At one point, William Smith Congress and Hobart Student Government were distinct organizations. They had rich and interesting histories as they waxed and waned and as conflict and crisis changed them. For a long time, they met separately— oftentimes they diverged significantly in thought and action. They also used to elect representatives from residences, and be empowered to set wide swathes of social policy— which is to say that things change. Now, a first year student who finds their way into a meeting would be under the impression they were participating in one organization’s meeting. They would remain under this impression until the meeting hit some snag in the illusion of normalcy. Two ballots might be awkwardly passed out, each one branded with a different insignia.

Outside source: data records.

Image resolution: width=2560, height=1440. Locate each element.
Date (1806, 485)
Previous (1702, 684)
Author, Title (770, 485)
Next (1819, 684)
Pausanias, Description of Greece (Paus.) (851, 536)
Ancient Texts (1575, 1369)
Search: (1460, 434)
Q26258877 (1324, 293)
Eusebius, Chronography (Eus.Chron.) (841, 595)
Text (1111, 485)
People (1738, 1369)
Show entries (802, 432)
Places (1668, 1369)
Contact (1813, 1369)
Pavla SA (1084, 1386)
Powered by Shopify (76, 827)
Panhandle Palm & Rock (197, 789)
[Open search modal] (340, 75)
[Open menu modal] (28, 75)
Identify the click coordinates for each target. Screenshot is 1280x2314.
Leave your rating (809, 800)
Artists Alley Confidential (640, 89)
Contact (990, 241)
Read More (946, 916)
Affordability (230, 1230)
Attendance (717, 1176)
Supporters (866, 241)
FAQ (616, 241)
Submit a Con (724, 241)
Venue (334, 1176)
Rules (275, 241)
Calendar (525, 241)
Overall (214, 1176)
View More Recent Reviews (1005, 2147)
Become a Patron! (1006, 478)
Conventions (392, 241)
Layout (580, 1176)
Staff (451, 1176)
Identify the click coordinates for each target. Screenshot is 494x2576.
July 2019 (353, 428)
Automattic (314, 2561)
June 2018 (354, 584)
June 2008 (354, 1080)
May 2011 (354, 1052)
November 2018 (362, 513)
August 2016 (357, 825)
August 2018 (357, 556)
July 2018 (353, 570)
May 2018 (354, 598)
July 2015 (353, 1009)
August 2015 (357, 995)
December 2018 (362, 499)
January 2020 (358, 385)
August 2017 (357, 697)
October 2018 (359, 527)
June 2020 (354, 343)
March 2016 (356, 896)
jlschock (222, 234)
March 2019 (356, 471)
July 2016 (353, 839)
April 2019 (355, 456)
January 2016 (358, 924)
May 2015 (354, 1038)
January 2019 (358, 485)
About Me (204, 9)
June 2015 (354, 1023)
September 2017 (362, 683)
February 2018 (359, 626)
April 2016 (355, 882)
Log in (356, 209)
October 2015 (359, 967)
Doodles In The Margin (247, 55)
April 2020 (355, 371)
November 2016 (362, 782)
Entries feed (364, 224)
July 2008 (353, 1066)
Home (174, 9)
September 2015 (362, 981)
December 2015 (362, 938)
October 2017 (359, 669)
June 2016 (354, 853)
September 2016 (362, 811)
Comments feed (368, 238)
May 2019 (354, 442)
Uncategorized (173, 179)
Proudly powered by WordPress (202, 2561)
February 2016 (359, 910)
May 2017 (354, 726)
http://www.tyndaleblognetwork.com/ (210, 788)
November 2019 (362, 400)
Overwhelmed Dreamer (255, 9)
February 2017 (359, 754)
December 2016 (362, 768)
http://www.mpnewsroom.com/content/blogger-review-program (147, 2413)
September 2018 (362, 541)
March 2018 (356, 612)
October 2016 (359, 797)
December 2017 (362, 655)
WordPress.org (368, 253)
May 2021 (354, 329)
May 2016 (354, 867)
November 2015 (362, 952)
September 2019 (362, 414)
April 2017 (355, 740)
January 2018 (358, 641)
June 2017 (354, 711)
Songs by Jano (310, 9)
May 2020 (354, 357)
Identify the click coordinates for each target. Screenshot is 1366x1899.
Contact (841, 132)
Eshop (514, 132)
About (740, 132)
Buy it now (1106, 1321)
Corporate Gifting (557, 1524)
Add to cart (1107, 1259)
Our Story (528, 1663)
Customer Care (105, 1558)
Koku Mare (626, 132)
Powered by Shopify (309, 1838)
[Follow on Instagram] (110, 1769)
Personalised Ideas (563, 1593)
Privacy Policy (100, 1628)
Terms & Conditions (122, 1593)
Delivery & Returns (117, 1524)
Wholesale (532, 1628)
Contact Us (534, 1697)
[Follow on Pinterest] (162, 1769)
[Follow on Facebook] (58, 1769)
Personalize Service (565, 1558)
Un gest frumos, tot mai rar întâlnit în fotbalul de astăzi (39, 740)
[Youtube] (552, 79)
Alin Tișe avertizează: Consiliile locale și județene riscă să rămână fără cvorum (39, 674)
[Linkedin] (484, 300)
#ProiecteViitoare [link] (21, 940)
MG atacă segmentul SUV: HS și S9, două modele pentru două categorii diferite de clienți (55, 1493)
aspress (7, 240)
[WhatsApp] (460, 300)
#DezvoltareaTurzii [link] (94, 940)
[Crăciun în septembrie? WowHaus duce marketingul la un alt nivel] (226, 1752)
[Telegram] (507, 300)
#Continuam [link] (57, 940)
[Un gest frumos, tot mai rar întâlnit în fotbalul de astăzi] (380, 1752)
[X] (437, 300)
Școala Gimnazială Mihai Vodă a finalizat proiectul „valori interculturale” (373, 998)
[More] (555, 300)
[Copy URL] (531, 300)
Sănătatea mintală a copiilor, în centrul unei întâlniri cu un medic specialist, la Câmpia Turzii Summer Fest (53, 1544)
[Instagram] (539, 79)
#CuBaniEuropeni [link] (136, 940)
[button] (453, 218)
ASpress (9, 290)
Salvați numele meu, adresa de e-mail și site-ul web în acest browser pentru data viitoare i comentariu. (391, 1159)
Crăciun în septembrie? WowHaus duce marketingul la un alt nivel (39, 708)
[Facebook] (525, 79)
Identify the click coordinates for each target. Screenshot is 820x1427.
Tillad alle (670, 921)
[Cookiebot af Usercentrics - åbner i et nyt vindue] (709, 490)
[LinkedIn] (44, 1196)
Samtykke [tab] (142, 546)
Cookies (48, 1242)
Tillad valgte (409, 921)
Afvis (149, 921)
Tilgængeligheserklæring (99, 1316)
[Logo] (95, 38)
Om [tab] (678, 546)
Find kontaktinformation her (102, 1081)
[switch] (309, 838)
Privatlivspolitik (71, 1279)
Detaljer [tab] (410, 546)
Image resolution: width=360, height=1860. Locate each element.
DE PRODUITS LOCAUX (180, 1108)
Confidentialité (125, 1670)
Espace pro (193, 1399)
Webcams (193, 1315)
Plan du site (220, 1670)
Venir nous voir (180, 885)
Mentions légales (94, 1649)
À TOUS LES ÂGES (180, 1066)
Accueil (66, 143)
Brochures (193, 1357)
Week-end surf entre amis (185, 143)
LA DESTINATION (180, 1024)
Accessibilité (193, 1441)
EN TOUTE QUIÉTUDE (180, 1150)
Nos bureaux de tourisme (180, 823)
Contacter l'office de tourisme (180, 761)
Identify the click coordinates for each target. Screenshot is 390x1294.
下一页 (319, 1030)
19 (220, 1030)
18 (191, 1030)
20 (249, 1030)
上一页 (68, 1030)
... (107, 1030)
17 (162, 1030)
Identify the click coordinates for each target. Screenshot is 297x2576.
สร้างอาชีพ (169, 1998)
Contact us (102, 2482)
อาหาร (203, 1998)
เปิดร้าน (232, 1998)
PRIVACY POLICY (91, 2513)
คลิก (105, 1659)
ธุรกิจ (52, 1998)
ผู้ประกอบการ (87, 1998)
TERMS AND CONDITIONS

Excluding the student trustees, there are sixteen elected positions in the two student governments. These positions are filled in annual elections that are rarely contested and regularly have no one running at all. As the coordinate system currently manifests in student government, there is an inflated number of positions to be filled by a population only so interested in this facet of campus life. The college’s website says our undergraduate enrollment is 1,660, so a little less than 1 percent of the student population is expected to be elected to some position within our student government. And currently, that is about the number of people interested in participating in student government, and consistently more positions than can be filled in competitive elections.
While I have boundless respect for the people who have devoted hours upon hours of their time to making an impact on their community through WSC and HSG, there is also no doubt in my mind that a system where almost everyone is elected by default creates problems. When you have twice as many positions to fill as necessary, it is basically impossible to winnow off the least interested and the apathetic.
Additionally, requiring students to choose which organization they will participate in in a system based on gender creates obvious problems. Any student who does not fit statically into the gender binary is likely to be made uncomfortable by this system.
When a system unnecessarily categorizes and excludes students, and when the system requires more participation than it has seen in recent years to be effective, change seems necessary. The student body should be allowed to vote in a referendum on merging the two governments into one. If the idea of student government means anything, the way the student body chooses to organize itself cannot be decided by anyone other than the students.